La pesca artesanal en Puerto Madryn, un video sobre mujeres y el cambio social

El video producido como parte de la serie “Mujeres”, muestra el trabajo de Marta Piñeiro con la Asociación de Pescadores Artesanales de Puerto Madryn (APAPM) y cómo una buena estrategia donde lo comercial y la conservación tienen un plano fundamental, está dando resultados visibles que dignifican una actividad afectada por la pesca industrial.

La Asociación de Pescadores Artesanales de Puerto Madryn es la primera organización que se creó a nivel marítimo de pescadores artesanales en Argentina, hoy es un miembro activo de la RECOPAES, la red de comunidades de pescadores artesanales que involucra organizaciones de España, Brasil, Uruguay, Chile y Argentina.

“Cuando se creó nuestra organización en 1993, estábamos unidos por el espanto.
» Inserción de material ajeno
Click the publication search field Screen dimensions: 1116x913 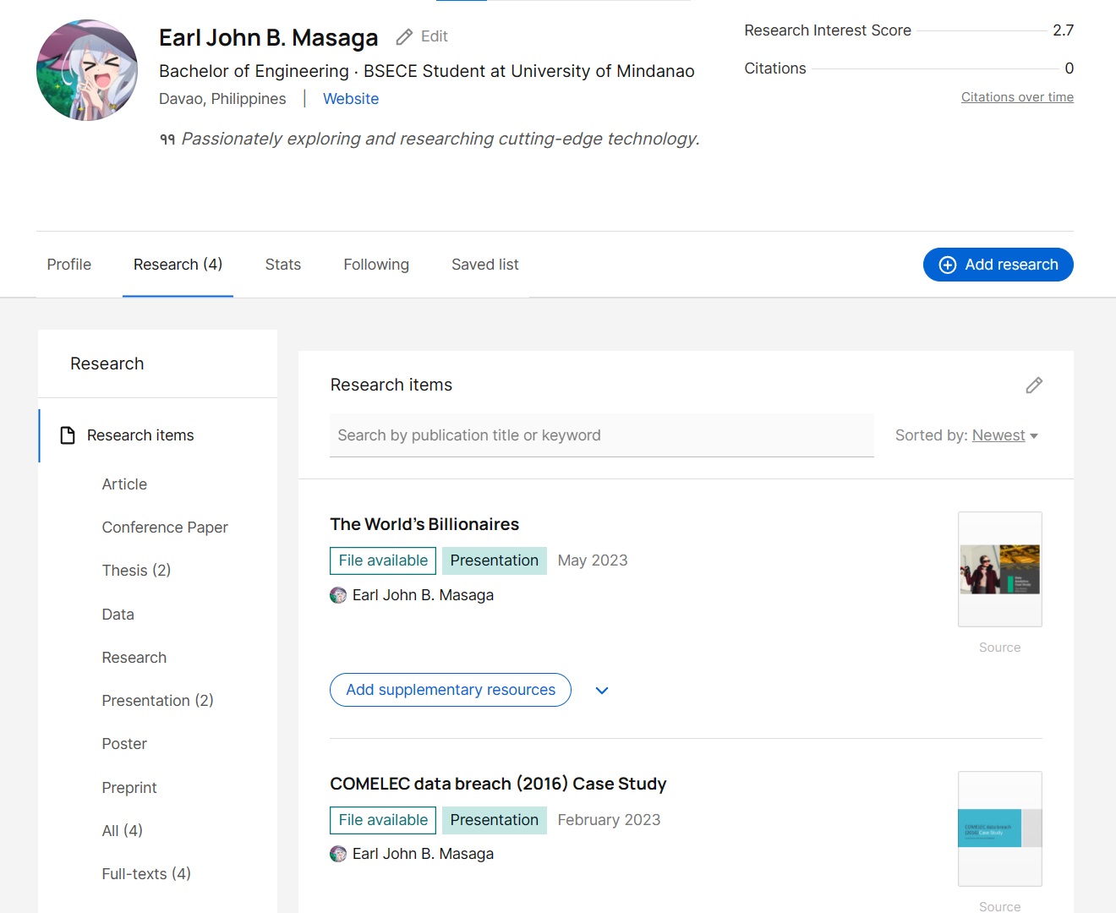coord(601,435)
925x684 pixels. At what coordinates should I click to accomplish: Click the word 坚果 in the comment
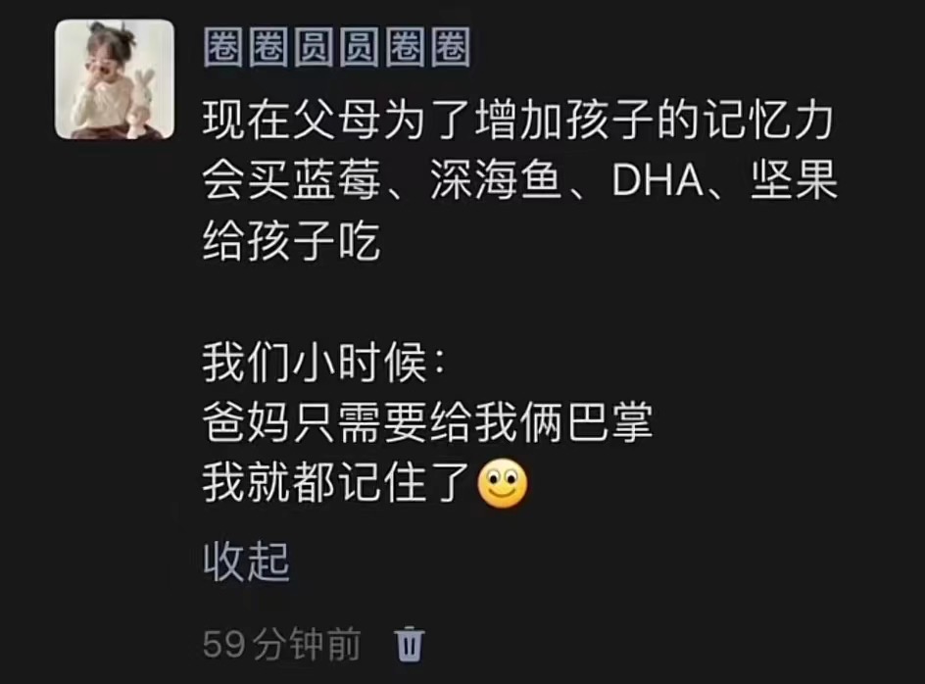(794, 180)
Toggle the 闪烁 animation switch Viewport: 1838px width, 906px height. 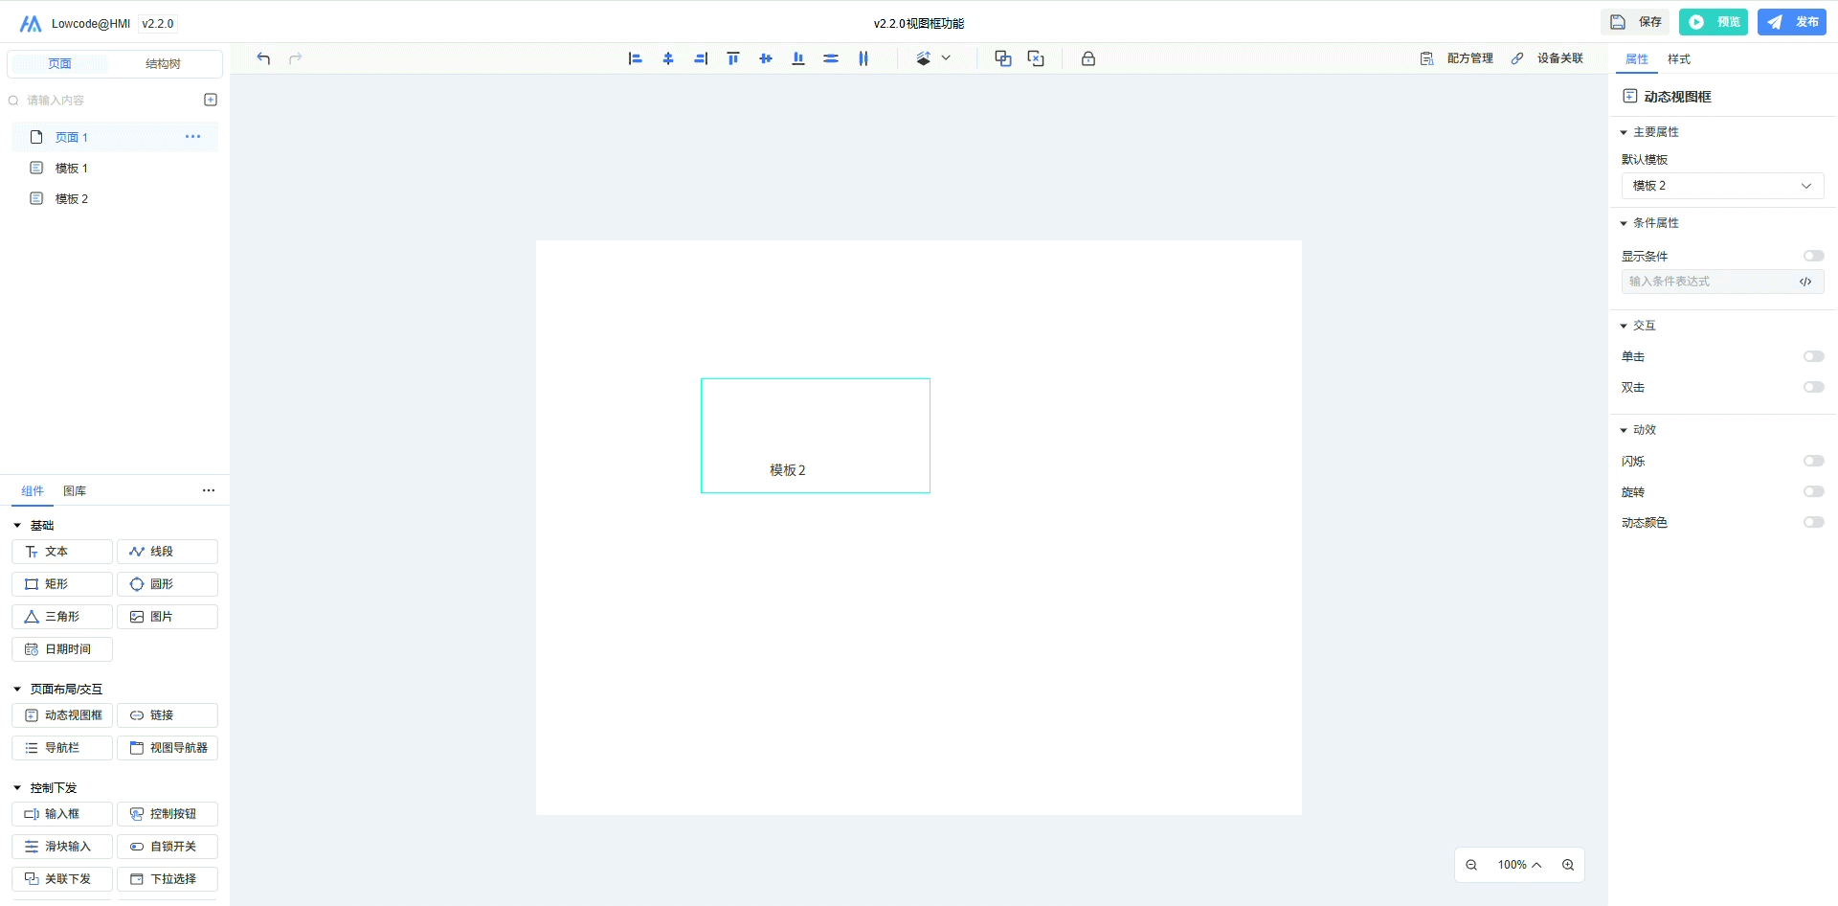coord(1813,461)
Dentro de Península Valdés venía toda una estrategia para conformarla como patrimonio natural de la humanidad y en ese momento la corriente conservacionista que había pensaba que el pescador artesanal no debía estar ahí, entonces nos organizamos como asociación de pescadores artesanales para lograr trabajar en el plan estratégico de Península Valdés y participamos en las mesas, donde hubo 18 representantes de distintos ámbitos, la única parte que representó a la pesca fuimos nosotros como organización y en ese momento logramos quedarnos en nuestro sitio que ya era área protegida. Desde el 94 está prohibido el arrastre y lo que en principio pareció una desventaja, hoy se revirtió y nuestras alianzas más fuertes son con las organizaciones conservacionistas porque logramos hacernos conocer”, explicó Marta Piñeiro, quien trabaja articulando las actividades de la APAPM junto a científicos, el gobierno y la sociedad.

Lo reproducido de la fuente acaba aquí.